- **What you are asked to do**: Reproduce word for word the lines between the one containing "Click the Add role catalogue label" and the end of the entries below, both inclusive; leave out pictures.

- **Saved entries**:
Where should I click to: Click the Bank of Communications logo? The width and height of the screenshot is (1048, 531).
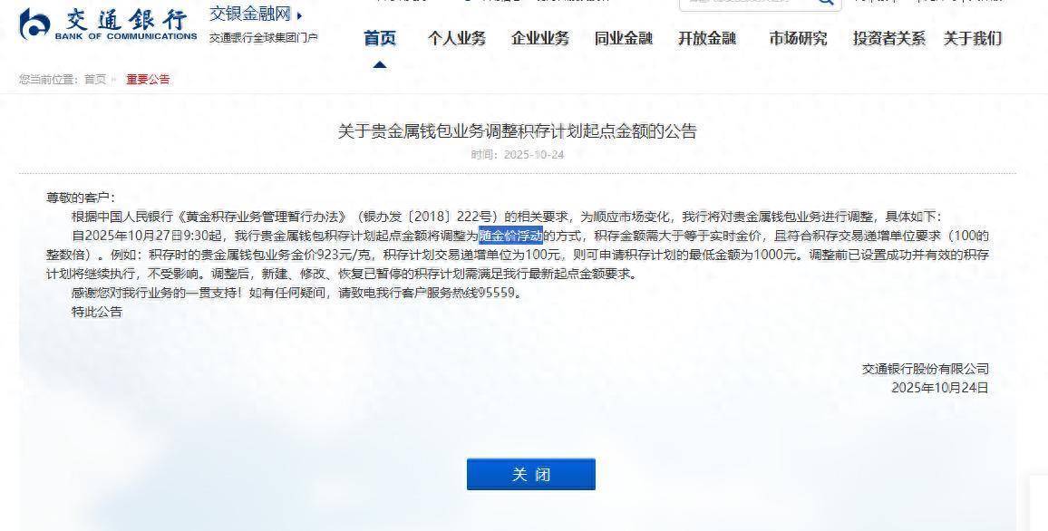pos(108,24)

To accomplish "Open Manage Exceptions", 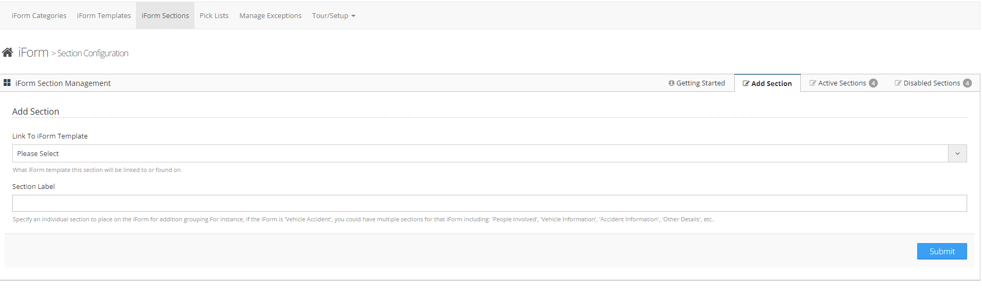I will pyautogui.click(x=270, y=16).
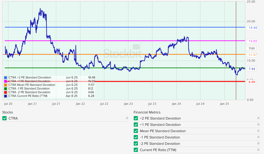Screen dimensions: 264x154
Task: Remove -1 PE Standard Deviation metric
Action: point(258,137)
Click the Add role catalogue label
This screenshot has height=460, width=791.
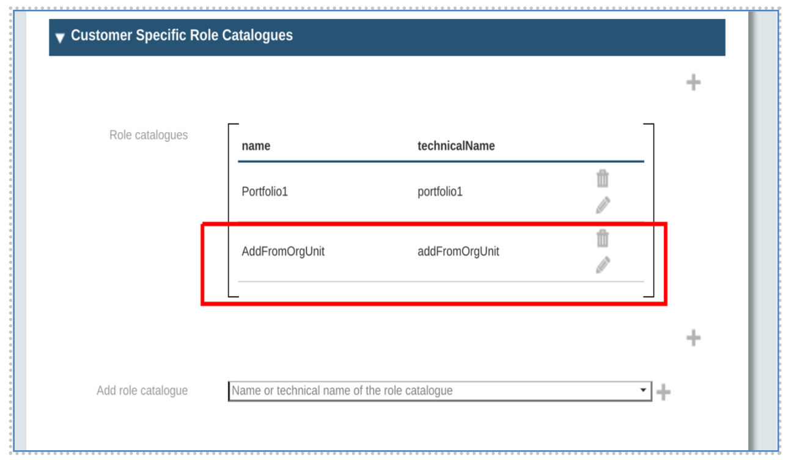point(142,391)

- **Result of the exercise**:
Click the Add role catalogue label
This screenshot has height=460, width=791.
point(142,391)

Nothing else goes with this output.